Levanté la lona y bajé resbalando del camión, que ya tenía los cajones vacíos; no quedaba ni el conductor. Levantándome el pañuelo para taparme la cara, empecé a explorar la ciudad de los minaretes. Los edificios seguían dormidos y mis pasos eran leves para no hacer ruido. No quería sobresaltos en esas calles vacías.

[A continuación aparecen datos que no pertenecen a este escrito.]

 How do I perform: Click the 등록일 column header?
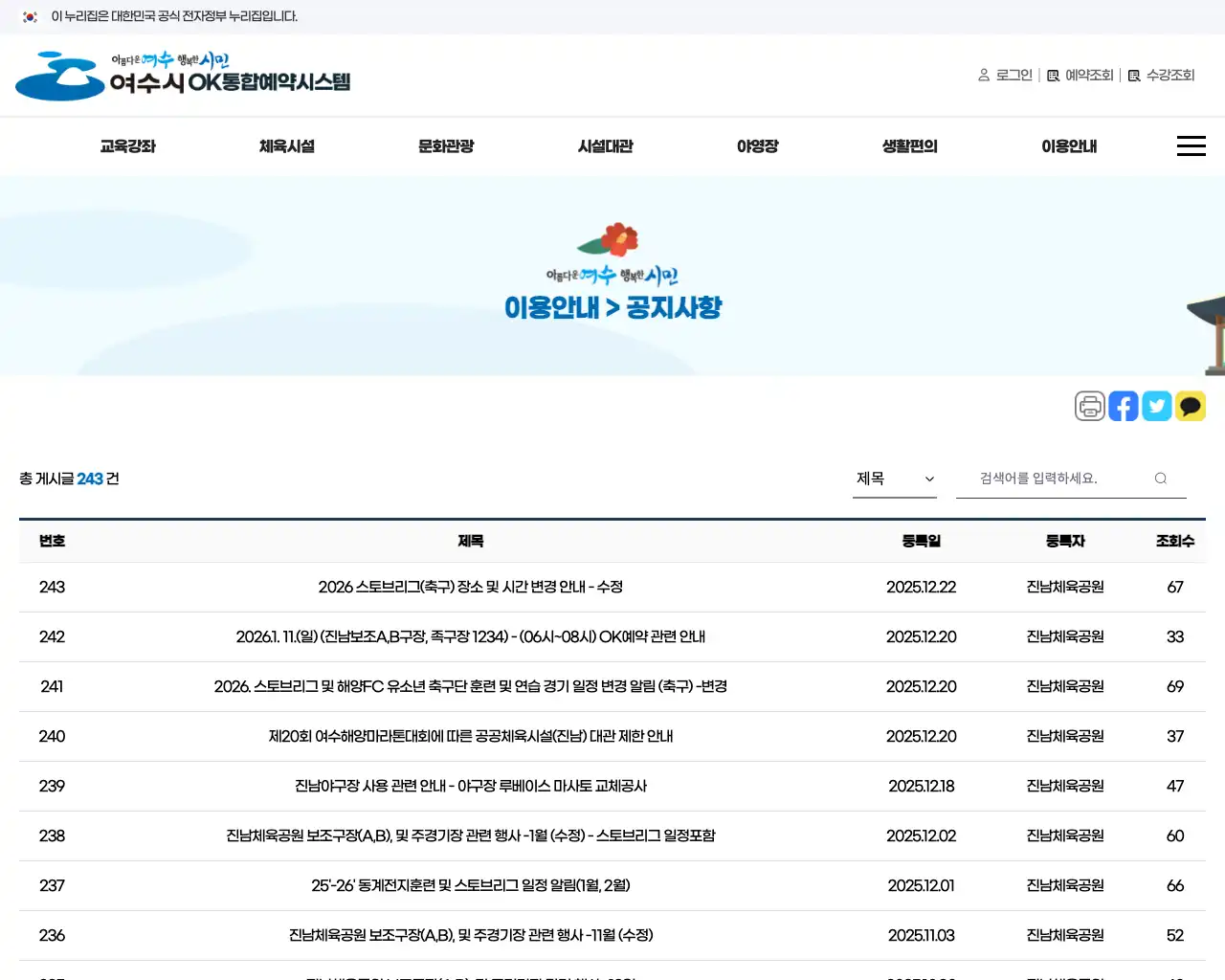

Encontré un pozo y, apoyándome en la palanca, estuve bebiendo un buen rato. Me lavé el pelo y la cara para quitarme el polvo del largo camino. Aquí no parecía que hubiera combates. Estuve sentada otro largo rato contemplando los antiguos muros de la ciudad y el cielo nocturno. Pensé en Ara, en su cuerpo boca abajo en el arroyo. Qué fácil era desaparecer. Un temblor me recorrió por dentro al recordar su cara, el horror que había en sus ojos. No era así como quería acordarme de mi hermosa hermana. Quería recordarla riendo, con la mirada encendida; Ara cantando y bailando, llena de amor y de esperanza. Eso era lo que escogería recordar, y esta fue la promesa que me hice a mí misma. Llevaría a mi familia conmigo, ellos me guiarían. Mis dedos recorrieron la cadena de oro que me rodeaba el cuello. Desde Ghazni se tardaba dos o tres días en llegar a pie a Kabul.

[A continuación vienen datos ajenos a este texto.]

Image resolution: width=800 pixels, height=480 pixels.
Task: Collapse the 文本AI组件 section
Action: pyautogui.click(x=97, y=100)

Decidí no separarme de la cadena a no ser que fuera realmente necesario; iría andando hasta la ciudad. Ya había llegado hasta aquí. Alá o la buena fortuna me habían protegido. Yo iba a estar a salvo, y llegaría a la casa amarilla. Convencida de ello, busqué las señalizaciones en las calles, perdiéndome por callejuelas hasta que encontré el punto en que la calle se ensanchaba y conducía, en un sentido, a Kandahar, y en otro, a Kabul. Aunque era una noche cerrada y no se veía nada aparte de las estrellas, me puse a caminar hacia la ciudad. La noche era fría, así que sentaba bien moverse, poner un pie delante de otro. Cada paso me llevaba más cerca.